Мои же «невстречи» с отцом Николаем я объяснял собственным окаянством и недостоинством. Правда, прибавился очень серьезный резон — я обрел замечательного духовника — отца Василия Ермакова, и нужда в поисках духовного совета отпала. Отец Василий удерживал своих чад от «духовного туризма». Если кто-то собирался в паломничество, то непременно спрашивал его благословения. Если отец Василий видел, что есть нужда в посещении той или иной обители, то благословение давал. Иным не давал, а вместо поездки в дальние края предлагал ходить к нему каждый день на литургию.
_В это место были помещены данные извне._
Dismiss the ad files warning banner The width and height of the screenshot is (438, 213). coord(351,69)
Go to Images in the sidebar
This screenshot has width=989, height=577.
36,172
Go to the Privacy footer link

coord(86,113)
И все же к отцу Николаю я попал. Все с тем же отцом Михаилом. У него накопилось много вопросов. Неподалеку от его храма антропософы затеяли постройку целой деревни. И даже своего ставленника для пустовавшей церкви через каких-то людей порекомендовали архиерею. Отец Михаил очень переживал: своим мужикам нет дела до земли. Живут пребедно. А ведь до революции вдоль Чудского озера стояли богатейшие деревни. Просто беда: своим земля не нужна, а столичным еретикам сгодилась.

Были у отца Михаила еще вопросы к старцу. Меня он пригласил за компанию. У меня в тот момент особо важных проблем не было, а житейские я обсуждал с духовником.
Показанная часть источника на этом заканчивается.